Lock UI & Implicit Grant

brianra · June 5, 2017, 9:29pm

I’m using the Lock UI (not hosted login page) with a SPA. I’m using the Angular 2 quickstart as an example.

It looks like this defaults to using the username-password grant type by default, and not the implicit grant. The reason I say this is when calling lock.show() and logging in, the request hits /oauth/token with a grant_type of http://auth0.com/oauth/grant-type/password-realm. Since this is a SPA (Angular 2), I was anticipating it’d hit the /authorize endpoint. Is there a way to force the lock UI to know this is an implicit grant flow?
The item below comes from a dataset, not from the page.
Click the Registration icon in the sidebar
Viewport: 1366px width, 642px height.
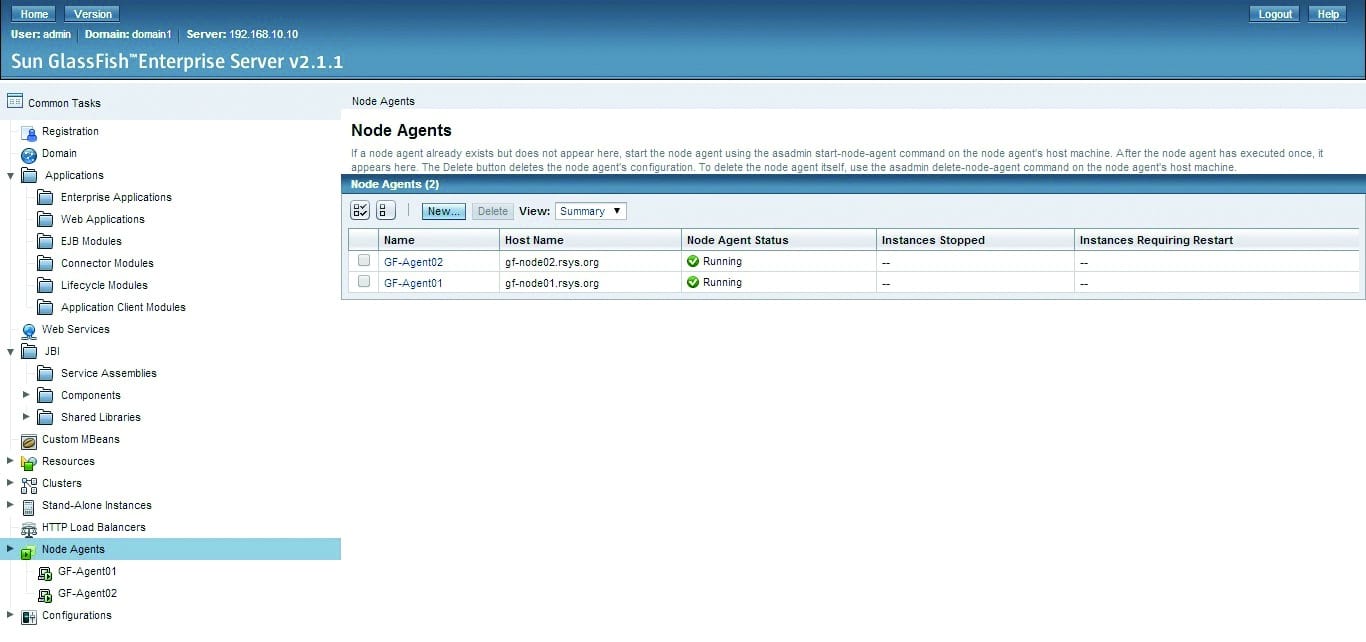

Here’s my lock config setup (similar to Angular 2 (SPA) quickstart).

    this.lock = new Auth0Lock(auth0SPAConfig.clientID, auth0SPAConfig.domain, {
      oidcConformant: true,
      autoclose: true,
      auth: {
        redirectUrl: auth0SPAConfig.redirectUri,
        responseType: 'token id_token',
        audience: auth0SPAConfig.audience,
        params: {
          scope: 'openid profile last_password_reset'
        }
      }
    });

jmangelo · June 6, 2017, 4:31pm

At this time the use of Lock in conjunction with API authorization (aka audience parameter) within your own client application is not yet documented so you should not rely on that as it’s subject to changes before being documented.

The supported mechanism at this time to make use of API authorization is to use Auth0.js v8 and go through the hosted login page. As you may have noticed by the fact that Lock already has some undocumented parameters related to API authorization there is work in progress to enable also the scenario you mention, however, this is not yet completed and documented.

brianra · June 6, 2017, 6:58pm

Thanks! I’ll use auth0.js v8 then.